INSTRUCTIONS TO FOLLOW
Once the line with "Click the Buy Packs button" is reached, output it and every line after it, exactly, through the end of the records below. Pictures are skipped.

EXERCISE INPUTS START

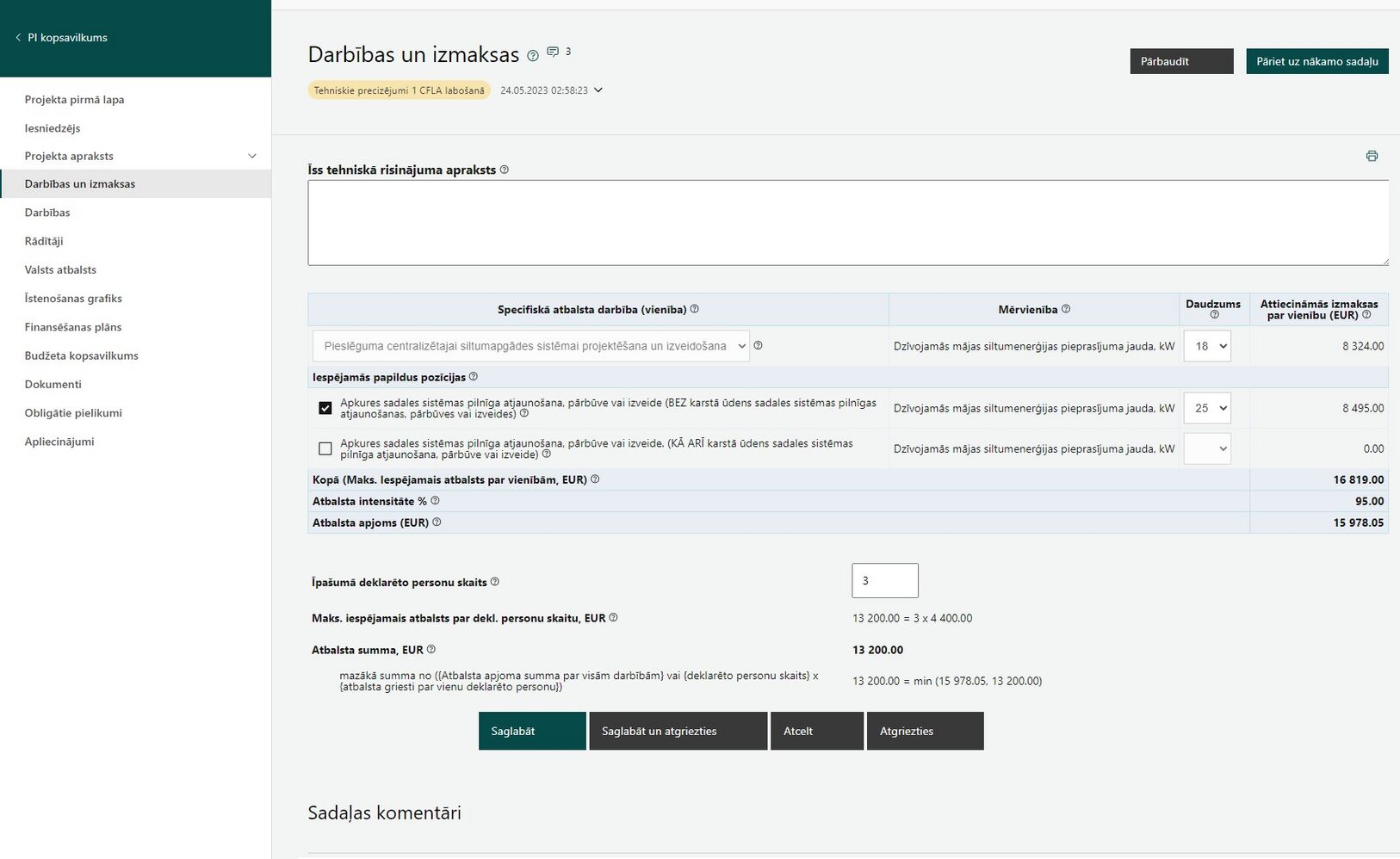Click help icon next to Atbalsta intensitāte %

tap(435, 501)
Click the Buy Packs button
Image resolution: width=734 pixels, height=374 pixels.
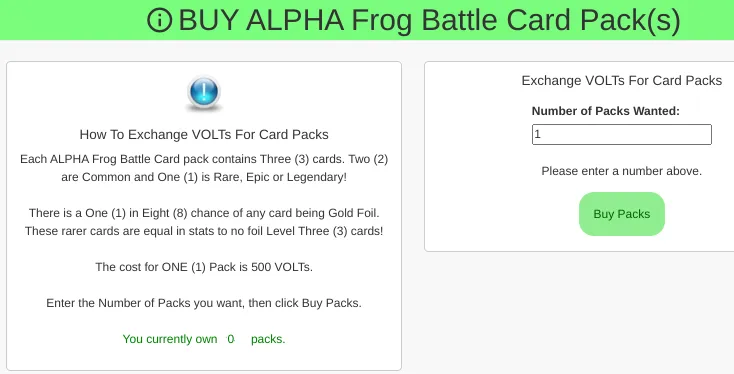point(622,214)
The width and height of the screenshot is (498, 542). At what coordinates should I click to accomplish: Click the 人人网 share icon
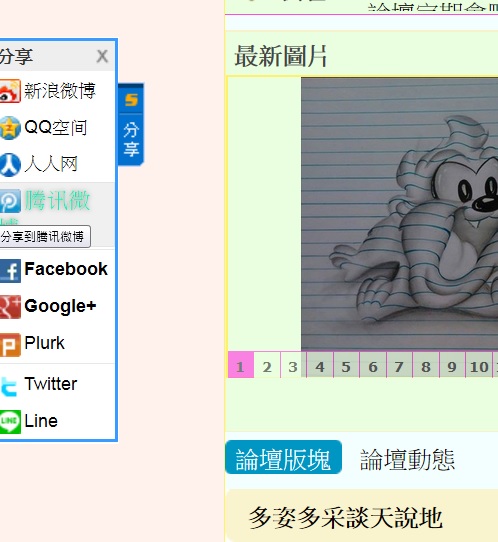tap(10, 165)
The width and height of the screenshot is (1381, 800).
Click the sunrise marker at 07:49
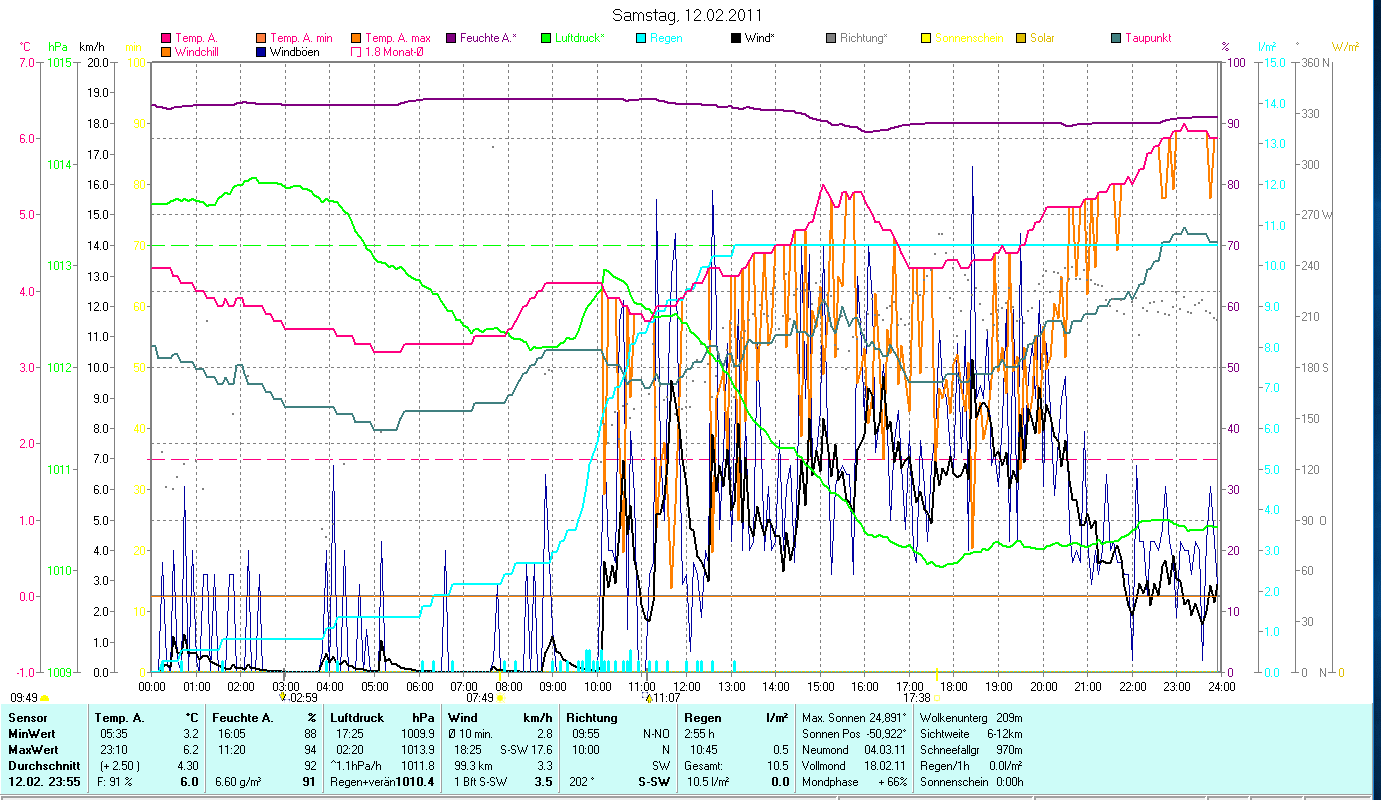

EXERCISE INPUTS END

WRITTEN ANSWER
Click the Buy Packs button
Image resolution: width=734 pixels, height=374 pixels.
point(622,214)
The width and height of the screenshot is (498, 542). At what coordinates should I click to accomplish: Click the 人人网 share icon
tap(10, 165)
The width and height of the screenshot is (1381, 800).
Click the sunrise marker at 07:49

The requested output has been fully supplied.